From late - September 2012, a Treatment Authority letter will be issued to clients setting out a specified authority for treatment of the accepted conditions. Treatment Expectations will be available for providers which set out DVA's expectations for an appropriate level of service. These pre-treatment guides will remove the need for clients and providers to seek prior approval for the majority of primary care and allied health services.
In most cases payment of medical expenses is relatively straightforward. Problems usually exist where claimants seek reimbursement for medications not seemingly related to the accepted condition(s). These claims will require liaison with both claimant and medical provider to establish bona fides of any such request. There may be times when this investigation could lead to a claim for a sequela condition. Reference to the Liability Handbook will assist delegates in these situations.
The cost of medications or other services will from time to time cause delegates to have concerns. When deciding what amount is appropriate to pay for a particular medical treatment regard should be given to what is generally charged by similar service providers.
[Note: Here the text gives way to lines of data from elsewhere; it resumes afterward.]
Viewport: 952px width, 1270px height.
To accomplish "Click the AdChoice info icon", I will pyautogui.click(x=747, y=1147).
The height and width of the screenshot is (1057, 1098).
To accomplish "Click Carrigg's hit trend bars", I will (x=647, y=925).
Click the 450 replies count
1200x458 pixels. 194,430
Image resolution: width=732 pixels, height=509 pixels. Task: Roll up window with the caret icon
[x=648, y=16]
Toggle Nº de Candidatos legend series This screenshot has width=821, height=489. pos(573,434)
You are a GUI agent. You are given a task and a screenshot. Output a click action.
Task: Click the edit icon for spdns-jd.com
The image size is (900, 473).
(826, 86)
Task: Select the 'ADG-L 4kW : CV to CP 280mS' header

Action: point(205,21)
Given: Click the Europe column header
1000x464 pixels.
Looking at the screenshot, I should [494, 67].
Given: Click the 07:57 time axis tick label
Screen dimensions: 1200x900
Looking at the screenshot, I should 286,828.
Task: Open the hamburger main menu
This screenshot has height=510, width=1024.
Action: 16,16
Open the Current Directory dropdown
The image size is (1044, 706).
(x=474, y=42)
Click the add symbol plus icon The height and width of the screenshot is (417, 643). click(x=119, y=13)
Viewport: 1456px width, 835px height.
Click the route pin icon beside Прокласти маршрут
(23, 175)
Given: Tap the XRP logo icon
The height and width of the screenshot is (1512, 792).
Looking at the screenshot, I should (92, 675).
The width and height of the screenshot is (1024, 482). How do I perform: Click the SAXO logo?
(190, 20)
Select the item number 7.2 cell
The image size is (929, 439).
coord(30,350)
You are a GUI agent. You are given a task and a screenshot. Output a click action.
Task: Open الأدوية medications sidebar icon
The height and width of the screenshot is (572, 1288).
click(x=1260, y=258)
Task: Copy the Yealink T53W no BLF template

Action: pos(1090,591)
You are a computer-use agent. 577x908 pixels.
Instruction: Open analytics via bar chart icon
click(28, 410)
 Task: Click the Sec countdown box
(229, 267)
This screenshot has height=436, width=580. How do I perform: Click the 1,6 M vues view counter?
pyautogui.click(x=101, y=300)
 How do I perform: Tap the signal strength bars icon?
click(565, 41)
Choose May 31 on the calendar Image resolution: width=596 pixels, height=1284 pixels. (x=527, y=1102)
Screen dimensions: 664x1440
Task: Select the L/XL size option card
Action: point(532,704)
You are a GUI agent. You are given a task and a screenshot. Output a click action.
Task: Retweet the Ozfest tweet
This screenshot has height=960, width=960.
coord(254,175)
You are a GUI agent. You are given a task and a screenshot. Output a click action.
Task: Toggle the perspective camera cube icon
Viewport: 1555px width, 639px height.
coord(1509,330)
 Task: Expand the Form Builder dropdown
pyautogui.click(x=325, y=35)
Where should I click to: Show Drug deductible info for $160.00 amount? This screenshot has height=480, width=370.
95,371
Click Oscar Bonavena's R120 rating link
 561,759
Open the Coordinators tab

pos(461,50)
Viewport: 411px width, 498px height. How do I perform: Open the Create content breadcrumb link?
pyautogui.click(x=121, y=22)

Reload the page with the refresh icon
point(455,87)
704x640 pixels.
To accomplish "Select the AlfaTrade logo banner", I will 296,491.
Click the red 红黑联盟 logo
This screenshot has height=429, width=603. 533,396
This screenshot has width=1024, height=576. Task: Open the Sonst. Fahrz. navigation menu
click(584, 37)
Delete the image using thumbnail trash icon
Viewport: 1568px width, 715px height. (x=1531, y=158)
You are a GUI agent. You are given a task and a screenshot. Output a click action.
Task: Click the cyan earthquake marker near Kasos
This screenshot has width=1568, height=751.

If the cost that DVA is asked to pay is within a reasonable mean of such services then delegates should approve the service. The AAT case of Sinclair and Comcare (2002) is a useful reference point. This can often be an issue when considering costs of gym memberships etc. Provided these costs are within a range applicable to that service payment should be approved, provided that the criteria included in this handbook is addressed.
Advice on the suitability and cost of medications for claimants can also be obtained through the Veterans' Affairs Pharmaceutical Advisory Centre (VAPAC). VAPAC's role is to advise all elements of DVA on the provision of pharmaceuticals, and they can even liaise with providers and clients on the range, suitability and cost of medications.
There will also be occasions where suggested medical treatment (mainly but not exclusively operative procedures) could be seen as lacking empirical stature. This could include surgery using still relatively new devices or hardware. There may also be operations of 'last resort' leading to irreversible procedures in relatively young people. While these may give a reasonable outcome delegates considering requests should proceed with full awareness of what the outcome of the procedure will do in relation to the claimants condition. Delegates should not hesitate in seeking a second opinion as to the reasonableness of the treatment proposed. Use of Departmental medical advisers will assist in these situations.
Whilst some of the writings in this handbook are prescriptive the intent is to ensure the service requested is appropriate to the needs of the claimant and directed toward a beneficial outcome.